(Beginning of Material for this exercise)

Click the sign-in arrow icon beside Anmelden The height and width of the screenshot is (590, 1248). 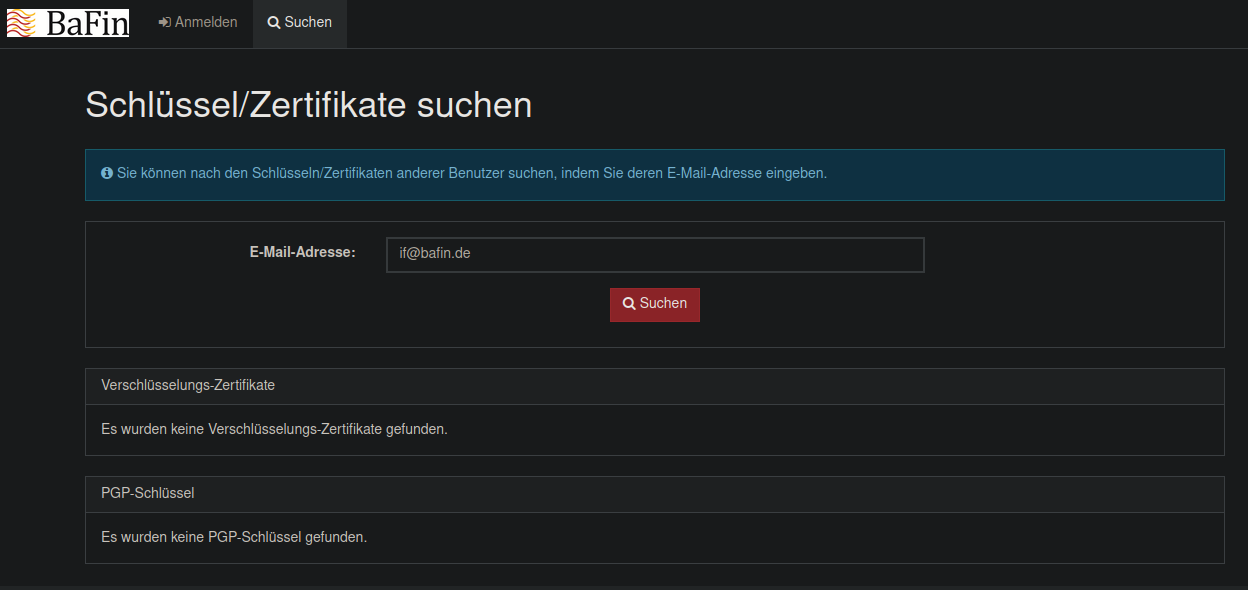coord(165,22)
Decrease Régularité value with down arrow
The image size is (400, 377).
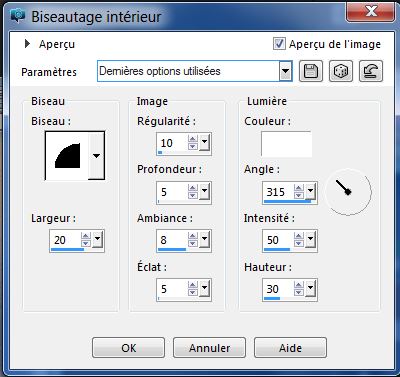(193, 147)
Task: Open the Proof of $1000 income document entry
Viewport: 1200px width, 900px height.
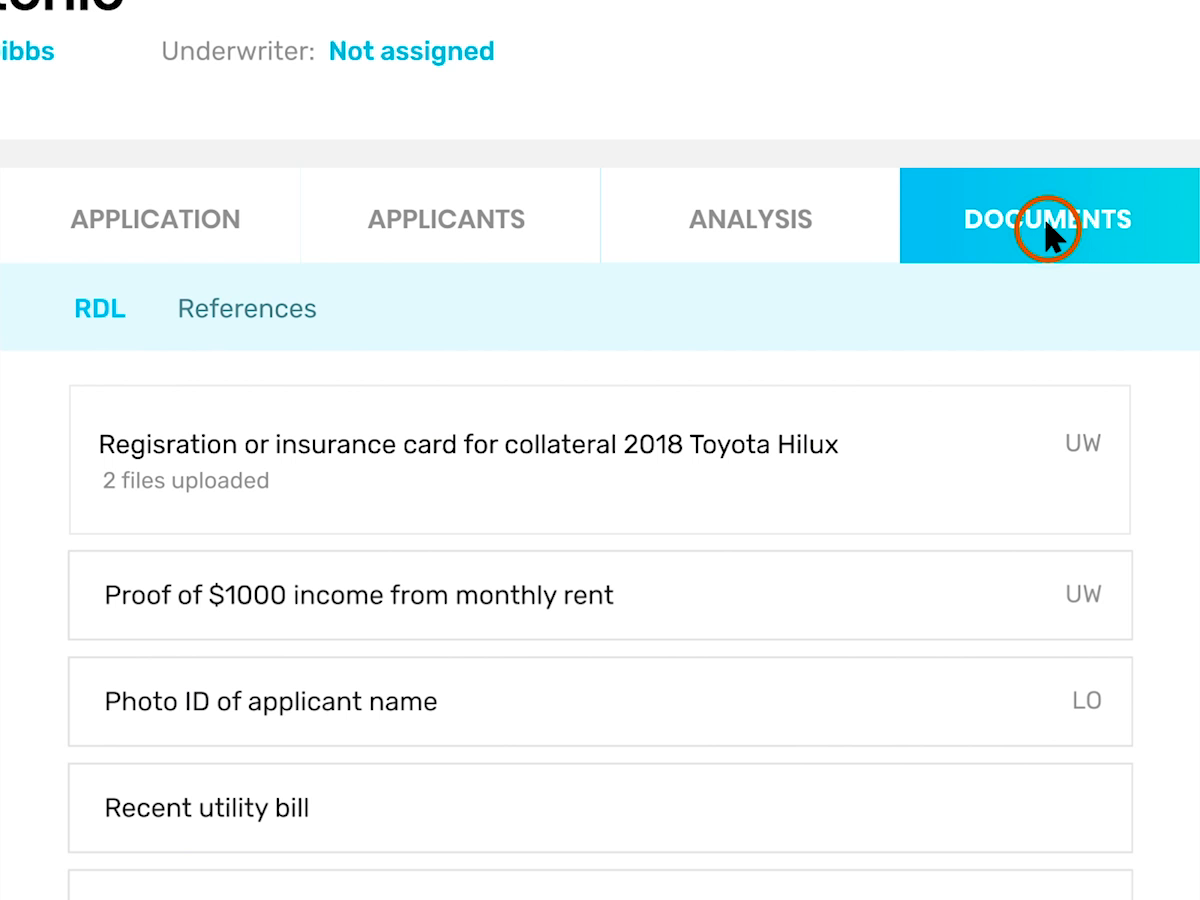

(End of Material for this exercise)

● **What you need to do**: Give again, word for word, only the lines from the one with "The image size is (400, 377)." through the last line of the entries, both included; no pictures go in the copy.

● **Result**:
The image size is (400, 377).
(193, 147)
Task: Open the Proof of $1000 income document entry
Viewport: 1200px width, 900px height.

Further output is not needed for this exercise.